### TO DO
Copy out the lines from the line with "Click the 10,60" up to and including the line with "Click the front", keeping them word for word.

** start DATASET ROWS **

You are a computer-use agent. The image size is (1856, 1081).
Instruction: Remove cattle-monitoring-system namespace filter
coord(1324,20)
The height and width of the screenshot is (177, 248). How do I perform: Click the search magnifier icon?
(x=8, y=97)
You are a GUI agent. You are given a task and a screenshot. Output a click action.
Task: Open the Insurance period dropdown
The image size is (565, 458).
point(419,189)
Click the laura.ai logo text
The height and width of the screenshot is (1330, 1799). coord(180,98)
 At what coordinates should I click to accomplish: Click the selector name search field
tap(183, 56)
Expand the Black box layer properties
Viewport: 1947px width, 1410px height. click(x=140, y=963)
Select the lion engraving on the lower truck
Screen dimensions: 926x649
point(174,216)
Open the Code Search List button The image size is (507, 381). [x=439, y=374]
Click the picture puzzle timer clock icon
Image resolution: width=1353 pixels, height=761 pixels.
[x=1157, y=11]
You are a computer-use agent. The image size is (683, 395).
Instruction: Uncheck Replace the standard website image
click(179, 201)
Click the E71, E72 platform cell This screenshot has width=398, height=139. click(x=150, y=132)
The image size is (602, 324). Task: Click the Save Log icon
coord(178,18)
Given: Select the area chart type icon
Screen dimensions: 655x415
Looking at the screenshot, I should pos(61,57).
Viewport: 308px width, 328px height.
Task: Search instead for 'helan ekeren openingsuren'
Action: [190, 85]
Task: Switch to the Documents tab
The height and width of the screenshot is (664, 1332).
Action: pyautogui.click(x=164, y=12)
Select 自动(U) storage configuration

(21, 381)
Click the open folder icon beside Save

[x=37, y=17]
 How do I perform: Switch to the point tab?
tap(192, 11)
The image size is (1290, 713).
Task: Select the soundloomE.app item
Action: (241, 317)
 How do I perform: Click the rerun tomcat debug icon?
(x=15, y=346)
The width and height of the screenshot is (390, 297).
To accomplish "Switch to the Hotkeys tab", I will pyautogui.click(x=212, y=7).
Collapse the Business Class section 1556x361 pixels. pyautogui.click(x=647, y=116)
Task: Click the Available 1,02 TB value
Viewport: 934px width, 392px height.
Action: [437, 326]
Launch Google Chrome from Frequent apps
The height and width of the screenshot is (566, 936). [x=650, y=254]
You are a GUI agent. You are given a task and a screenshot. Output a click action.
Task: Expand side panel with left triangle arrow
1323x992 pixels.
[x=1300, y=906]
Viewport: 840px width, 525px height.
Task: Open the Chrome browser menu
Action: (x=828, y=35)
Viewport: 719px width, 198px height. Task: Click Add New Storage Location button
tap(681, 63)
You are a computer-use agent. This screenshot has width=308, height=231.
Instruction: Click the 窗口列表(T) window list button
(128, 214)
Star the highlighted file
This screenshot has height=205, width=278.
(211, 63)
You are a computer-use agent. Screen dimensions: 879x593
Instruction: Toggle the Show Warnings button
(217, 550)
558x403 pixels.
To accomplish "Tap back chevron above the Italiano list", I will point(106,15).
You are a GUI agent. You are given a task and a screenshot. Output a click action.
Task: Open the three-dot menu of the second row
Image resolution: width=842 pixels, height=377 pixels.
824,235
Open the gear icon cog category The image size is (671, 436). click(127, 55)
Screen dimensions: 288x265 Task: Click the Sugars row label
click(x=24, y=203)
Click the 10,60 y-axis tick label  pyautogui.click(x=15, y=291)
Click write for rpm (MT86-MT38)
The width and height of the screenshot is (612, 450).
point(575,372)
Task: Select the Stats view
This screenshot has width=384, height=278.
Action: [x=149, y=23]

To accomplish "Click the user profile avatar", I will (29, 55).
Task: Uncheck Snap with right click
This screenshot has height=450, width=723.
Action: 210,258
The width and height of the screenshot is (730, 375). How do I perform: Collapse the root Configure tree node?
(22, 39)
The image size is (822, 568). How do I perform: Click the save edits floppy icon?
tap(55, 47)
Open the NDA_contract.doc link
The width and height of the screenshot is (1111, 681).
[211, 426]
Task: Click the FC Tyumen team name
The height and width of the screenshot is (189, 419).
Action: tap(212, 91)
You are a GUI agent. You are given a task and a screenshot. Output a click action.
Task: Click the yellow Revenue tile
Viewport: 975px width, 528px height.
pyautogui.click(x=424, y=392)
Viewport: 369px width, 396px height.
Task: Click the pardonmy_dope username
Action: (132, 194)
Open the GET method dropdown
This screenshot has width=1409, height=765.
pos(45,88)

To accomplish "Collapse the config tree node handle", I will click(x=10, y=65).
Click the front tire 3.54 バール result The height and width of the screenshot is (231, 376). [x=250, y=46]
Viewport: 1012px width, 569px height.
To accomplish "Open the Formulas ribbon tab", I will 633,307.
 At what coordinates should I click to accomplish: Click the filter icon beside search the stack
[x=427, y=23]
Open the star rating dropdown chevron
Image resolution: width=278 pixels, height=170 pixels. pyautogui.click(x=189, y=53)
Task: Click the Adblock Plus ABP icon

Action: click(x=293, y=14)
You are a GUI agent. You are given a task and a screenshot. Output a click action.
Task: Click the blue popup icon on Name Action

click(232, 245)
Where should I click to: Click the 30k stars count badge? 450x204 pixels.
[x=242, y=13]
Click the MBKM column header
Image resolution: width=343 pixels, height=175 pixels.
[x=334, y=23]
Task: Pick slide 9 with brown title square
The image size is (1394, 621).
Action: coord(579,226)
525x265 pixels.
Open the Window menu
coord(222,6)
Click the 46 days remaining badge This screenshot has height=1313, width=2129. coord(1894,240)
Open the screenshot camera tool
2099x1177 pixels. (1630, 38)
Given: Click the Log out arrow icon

** end DATASET ROWS **

### EXERCISE RESULT
Click the 10,60 y-axis tick label  pyautogui.click(x=15, y=291)
Click write for rpm (MT86-MT38)
The width and height of the screenshot is (612, 450).
point(575,372)
Task: Select the Stats view
This screenshot has width=384, height=278.
Action: [x=149, y=23]

To accomplish "Click the user profile avatar", I will (29, 55).
Task: Uncheck Snap with right click
This screenshot has height=450, width=723.
Action: 210,258
The width and height of the screenshot is (730, 375). How do I perform: Collapse the root Configure tree node?
(22, 39)
The image size is (822, 568). How do I perform: Click the save edits floppy icon?
tap(55, 47)
Open the NDA_contract.doc link
The width and height of the screenshot is (1111, 681).
[211, 426]
Task: Click the FC Tyumen team name
The height and width of the screenshot is (189, 419).
Action: tap(212, 91)
You are a GUI agent. You are given a task and a screenshot. Output a click action.
Task: Click the yellow Revenue tile
Viewport: 975px width, 528px height.
pyautogui.click(x=424, y=392)
Viewport: 369px width, 396px height.
Task: Click the pardonmy_dope username
Action: (132, 194)
Open the GET method dropdown
This screenshot has width=1409, height=765.
pos(45,88)

To accomplish "Collapse the config tree node handle", I will click(x=10, y=65).
Click the front tire 3.54 バール result The height and width of the screenshot is (231, 376). [x=250, y=46]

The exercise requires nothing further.